Bagaimana Idealnya Cara Kita Menitikberatkan Pendidikan pada Penalaran?

Penalaran
Ilustrasi/Istimewa

Semarang, Idola 92.6 FM – Darurat nalar kritis jauh-jauh hari sudah menjadi perbincangan serius pendidik di belahan dunia mana pun. Bahkan, sejak 1942, nalar kritis menjadi tujuan utama dalam pendidikan.

Howard Gardner, lewat Five Minds for the Future (2007), menyebut, darurat nalar kritis bagi anak bangsa di era digital. Akibat gempuran informasi digital, nalar kritis menjadi tersumbat rapat. Bagi anak didik, ketidakmampuan menalar kritis sangat berbahaya.

Jangankan terhadap persoalan yang kompleks, anak didik akan sukar mengolah informasi meski pada level sangat sederhana sekalipun. Kegagalan menalar kritis juga membuat anak didik mudah terdistorsi lantaran pijakan logikanya tidak kukuh.

Itu disebabkan pengetahuan yang dimiliki anak didik belum cukup untuk menilai dan menyaring informasi. Akibatnya muncul salah pengertian, salah perhitungan, dan salah mengambil keputusan.

Maka, kita menyambut baik kebijakan terbaru Kementerian Pendidikan, Kebudayaan, Riset, dan Teknologi (Kemendikbudristek) yang meluncurkan Merdeka Belajar Episode Ke-22: Transformasi Seleksi Masuk Perguruan Tinggi Negeri (PTN) yang akan fokus pada penalaran, bukan hafalan.

Arah baru transformasi seleksi masuk PTN dilakukan melalui lima prinsip perubahan. Yaitu, mendorong pembelajaran yang menyeluruh, lebih berfokus pada kemampuan penalaran, lebih inklusif dan lebih mengakomodasi keragaman peserta didik, lebih transparan, serta lebih terintegrasi.

Mendikbudristek Nadiem Anwar Makarim menyampaikan, bagi calon mahasiswa yang ingin mengambil seleksi jalur tes Seleksi Bersama Masuk Perguruan Tinggi Negeri (SBMPTN) di tahun mendatang,  hanya ada tes skolastik yang mengukur pada 4 hal: Yakni, kemampuan bernalar peserta, kemampuan potensi kognitif atau logika, penalaran Matematika, literasi bahasa Indonesia, dan literasi dalam bahasa Inggris. Tes skolastik tersebut tidak berhubungan dengan penghafalan materi namun, hanya berhubungan dengan kemampuan penalaran dan problem solving.

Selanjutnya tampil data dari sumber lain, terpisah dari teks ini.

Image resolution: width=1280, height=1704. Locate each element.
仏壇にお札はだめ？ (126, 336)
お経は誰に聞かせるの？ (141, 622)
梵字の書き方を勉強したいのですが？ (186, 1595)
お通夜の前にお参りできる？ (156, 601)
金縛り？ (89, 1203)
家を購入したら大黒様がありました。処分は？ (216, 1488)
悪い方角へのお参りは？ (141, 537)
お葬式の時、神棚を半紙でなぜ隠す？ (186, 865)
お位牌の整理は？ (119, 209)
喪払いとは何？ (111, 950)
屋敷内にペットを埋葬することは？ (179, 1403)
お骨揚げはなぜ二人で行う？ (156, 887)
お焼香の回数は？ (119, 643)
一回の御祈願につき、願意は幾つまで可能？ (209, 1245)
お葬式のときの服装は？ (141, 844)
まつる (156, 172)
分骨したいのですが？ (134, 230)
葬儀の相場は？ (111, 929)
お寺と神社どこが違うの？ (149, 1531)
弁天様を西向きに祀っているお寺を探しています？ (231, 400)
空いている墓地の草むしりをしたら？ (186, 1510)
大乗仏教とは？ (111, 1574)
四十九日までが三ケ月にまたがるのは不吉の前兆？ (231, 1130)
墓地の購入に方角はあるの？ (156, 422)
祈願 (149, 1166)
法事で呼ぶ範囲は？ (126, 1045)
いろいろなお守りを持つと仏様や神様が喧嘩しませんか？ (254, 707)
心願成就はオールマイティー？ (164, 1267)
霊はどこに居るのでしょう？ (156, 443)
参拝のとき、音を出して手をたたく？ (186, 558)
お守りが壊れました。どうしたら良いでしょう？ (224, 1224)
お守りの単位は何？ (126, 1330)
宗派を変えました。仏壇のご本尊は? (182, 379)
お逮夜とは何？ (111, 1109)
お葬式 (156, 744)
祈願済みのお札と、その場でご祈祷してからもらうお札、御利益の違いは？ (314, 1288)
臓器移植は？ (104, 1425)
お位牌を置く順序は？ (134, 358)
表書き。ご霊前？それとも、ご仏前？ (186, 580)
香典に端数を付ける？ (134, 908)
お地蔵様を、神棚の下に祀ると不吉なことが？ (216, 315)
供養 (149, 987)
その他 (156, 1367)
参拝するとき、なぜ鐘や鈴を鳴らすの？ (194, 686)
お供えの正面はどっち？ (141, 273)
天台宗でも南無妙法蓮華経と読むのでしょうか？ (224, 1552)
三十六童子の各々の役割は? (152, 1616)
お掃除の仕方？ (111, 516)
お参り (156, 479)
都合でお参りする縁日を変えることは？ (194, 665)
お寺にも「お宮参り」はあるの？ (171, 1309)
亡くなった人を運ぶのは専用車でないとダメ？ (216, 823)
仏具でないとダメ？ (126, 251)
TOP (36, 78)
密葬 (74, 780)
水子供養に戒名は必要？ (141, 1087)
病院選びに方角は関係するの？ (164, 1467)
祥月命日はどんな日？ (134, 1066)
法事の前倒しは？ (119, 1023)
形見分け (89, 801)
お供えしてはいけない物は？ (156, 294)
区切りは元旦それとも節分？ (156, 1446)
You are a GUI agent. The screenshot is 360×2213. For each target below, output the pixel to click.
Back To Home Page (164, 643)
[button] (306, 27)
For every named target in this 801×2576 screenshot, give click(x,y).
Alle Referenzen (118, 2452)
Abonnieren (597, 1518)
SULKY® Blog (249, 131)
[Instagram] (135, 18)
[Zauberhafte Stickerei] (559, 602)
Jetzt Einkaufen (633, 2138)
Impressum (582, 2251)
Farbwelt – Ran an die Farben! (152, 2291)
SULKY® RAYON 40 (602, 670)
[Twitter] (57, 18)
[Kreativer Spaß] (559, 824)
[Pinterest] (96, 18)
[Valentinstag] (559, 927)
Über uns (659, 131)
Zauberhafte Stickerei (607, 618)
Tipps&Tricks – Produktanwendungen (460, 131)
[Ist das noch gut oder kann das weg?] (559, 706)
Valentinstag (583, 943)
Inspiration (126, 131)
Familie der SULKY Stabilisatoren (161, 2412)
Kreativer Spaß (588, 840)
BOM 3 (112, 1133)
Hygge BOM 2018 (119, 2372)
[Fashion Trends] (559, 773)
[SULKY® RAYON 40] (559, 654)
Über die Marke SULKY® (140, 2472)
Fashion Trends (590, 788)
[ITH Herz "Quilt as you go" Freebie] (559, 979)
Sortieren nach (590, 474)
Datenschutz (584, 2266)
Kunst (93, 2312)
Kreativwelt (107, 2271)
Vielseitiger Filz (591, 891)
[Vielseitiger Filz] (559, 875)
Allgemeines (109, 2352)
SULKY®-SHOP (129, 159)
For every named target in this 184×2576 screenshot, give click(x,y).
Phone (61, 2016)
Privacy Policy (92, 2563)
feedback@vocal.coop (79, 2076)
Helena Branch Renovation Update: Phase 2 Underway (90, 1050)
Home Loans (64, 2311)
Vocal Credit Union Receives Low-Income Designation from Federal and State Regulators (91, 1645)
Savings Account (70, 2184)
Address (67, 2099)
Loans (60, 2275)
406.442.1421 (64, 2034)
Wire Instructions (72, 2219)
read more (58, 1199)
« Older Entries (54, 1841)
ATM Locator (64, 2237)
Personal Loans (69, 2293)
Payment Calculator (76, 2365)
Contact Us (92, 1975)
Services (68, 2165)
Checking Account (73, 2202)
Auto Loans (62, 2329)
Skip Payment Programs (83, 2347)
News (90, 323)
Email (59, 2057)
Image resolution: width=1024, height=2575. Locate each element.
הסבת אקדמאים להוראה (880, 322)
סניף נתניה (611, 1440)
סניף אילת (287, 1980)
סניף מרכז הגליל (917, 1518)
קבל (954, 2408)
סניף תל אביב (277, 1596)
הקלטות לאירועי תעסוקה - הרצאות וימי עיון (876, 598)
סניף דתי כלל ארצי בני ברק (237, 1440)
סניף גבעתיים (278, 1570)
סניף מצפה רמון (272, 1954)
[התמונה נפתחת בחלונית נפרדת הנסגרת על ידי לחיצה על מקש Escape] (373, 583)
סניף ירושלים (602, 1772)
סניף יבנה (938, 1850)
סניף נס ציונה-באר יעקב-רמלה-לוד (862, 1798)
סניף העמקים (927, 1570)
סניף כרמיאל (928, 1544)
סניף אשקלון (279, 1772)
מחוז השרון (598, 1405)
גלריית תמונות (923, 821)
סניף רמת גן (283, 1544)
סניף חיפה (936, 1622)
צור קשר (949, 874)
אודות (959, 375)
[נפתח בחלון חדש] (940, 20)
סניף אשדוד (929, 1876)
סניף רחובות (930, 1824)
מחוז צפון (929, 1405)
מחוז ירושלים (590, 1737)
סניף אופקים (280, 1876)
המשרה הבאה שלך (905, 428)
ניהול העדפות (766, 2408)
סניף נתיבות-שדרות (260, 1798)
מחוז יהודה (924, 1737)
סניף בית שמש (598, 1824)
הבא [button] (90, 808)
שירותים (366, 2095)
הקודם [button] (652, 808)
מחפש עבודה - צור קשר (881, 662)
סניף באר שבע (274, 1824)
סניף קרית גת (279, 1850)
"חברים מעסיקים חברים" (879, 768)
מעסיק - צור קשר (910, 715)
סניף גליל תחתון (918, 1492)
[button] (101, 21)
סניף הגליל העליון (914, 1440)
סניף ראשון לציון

Ini tentunya sebuah kabar baik, dan patut diapresiasi. Lalu, mengacu pada diluncurkannya Merdeka Belajar Episode Ke-22; Transformasi Seleksi Masuk PTN yang akan fokus pada penalaran bukan hafalan, maka, apakah para guru sudah terlebih disiapkan dan diselaraskan dengan arah baru atau penekanan baru ini? Lalu, sudah sejauh mana sosialisasi mengenai perubahan ini dilaksanakan agar para peserta didik sudah mesti mempersiapkan diri? 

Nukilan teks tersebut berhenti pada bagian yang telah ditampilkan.